(Text and item location data)

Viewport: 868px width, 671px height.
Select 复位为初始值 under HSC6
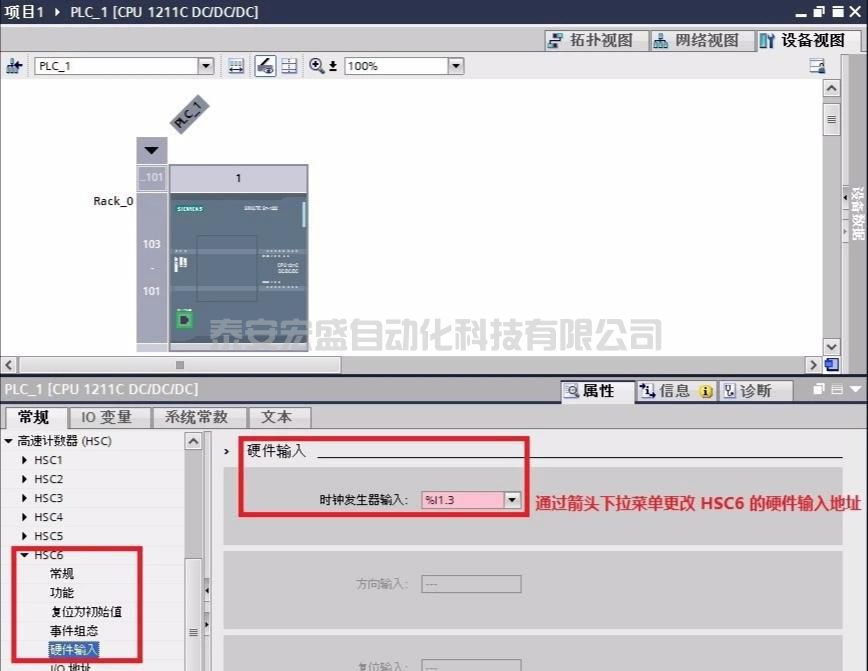click(86, 612)

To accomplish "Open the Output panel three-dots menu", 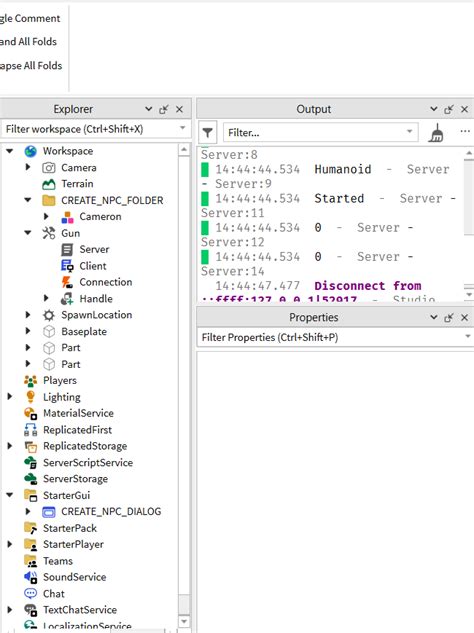I will [465, 131].
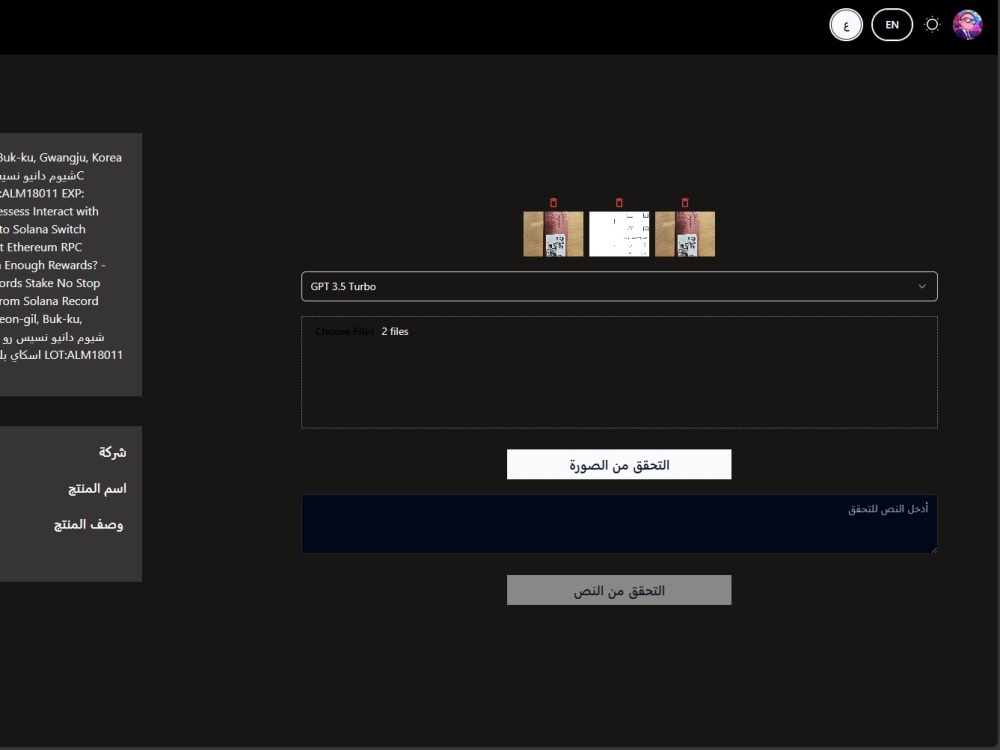
Task: Click the sun brightness icon in the header
Action: (932, 23)
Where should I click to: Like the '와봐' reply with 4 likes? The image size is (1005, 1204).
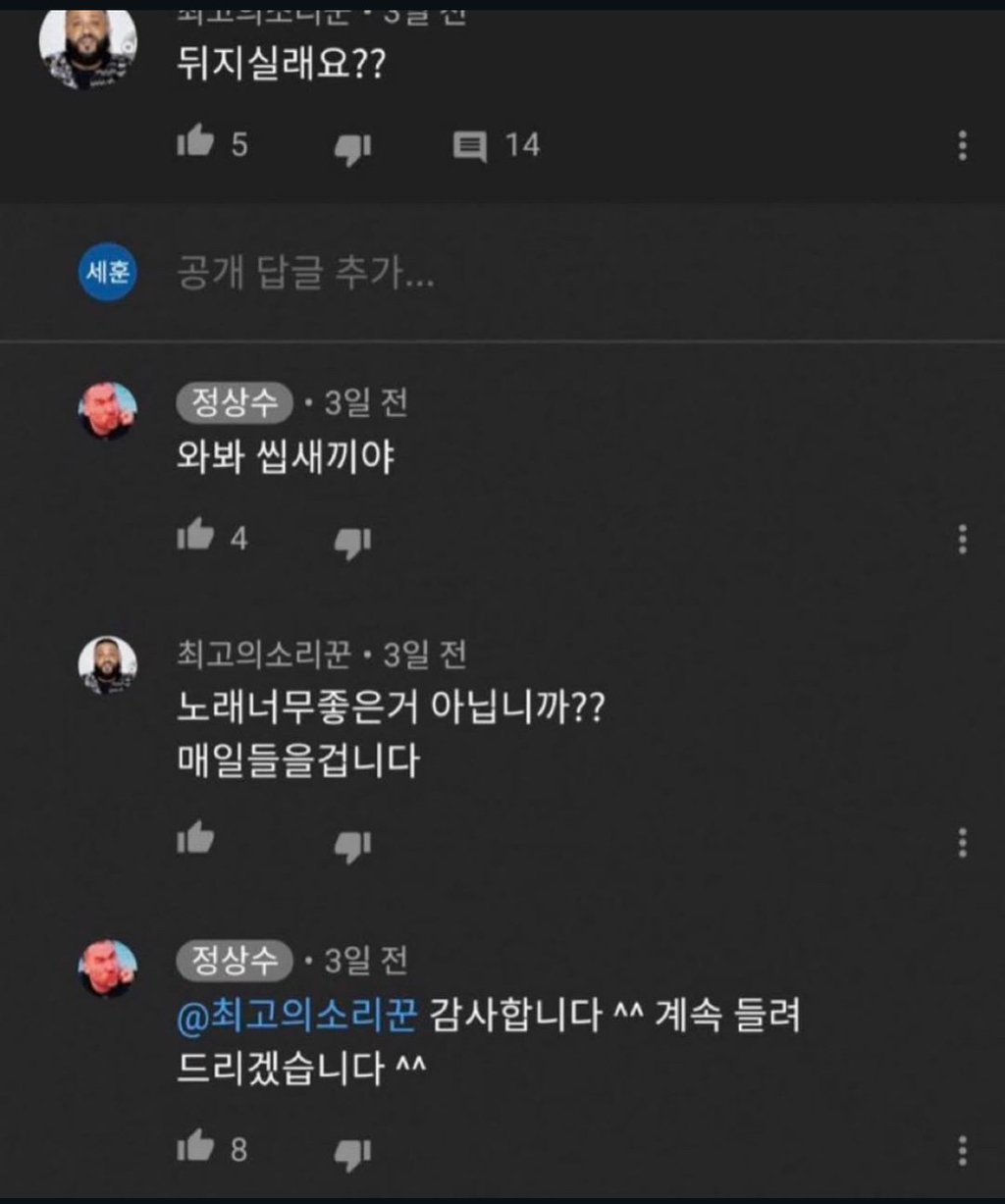tap(195, 537)
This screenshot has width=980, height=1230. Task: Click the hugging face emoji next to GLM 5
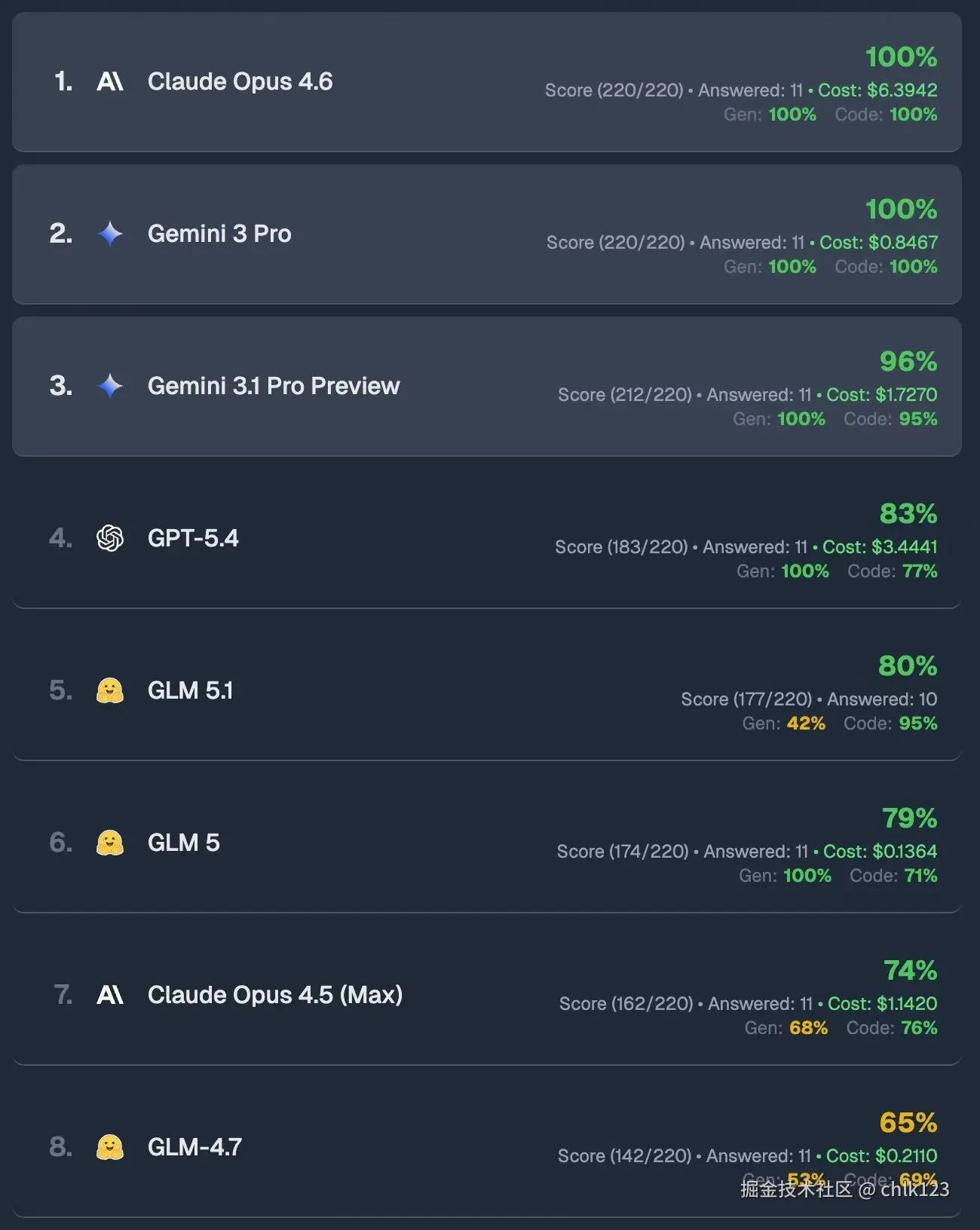click(110, 843)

What you need to do:
Could you repeat, word for word, the data from the line holding "This screenshot has" through the end of the data, both ends included, and omit the pictures?

Exercise solution:
This screenshot has width=980, height=1230. Task: Click the hugging face emoji next to GLM 5
click(110, 843)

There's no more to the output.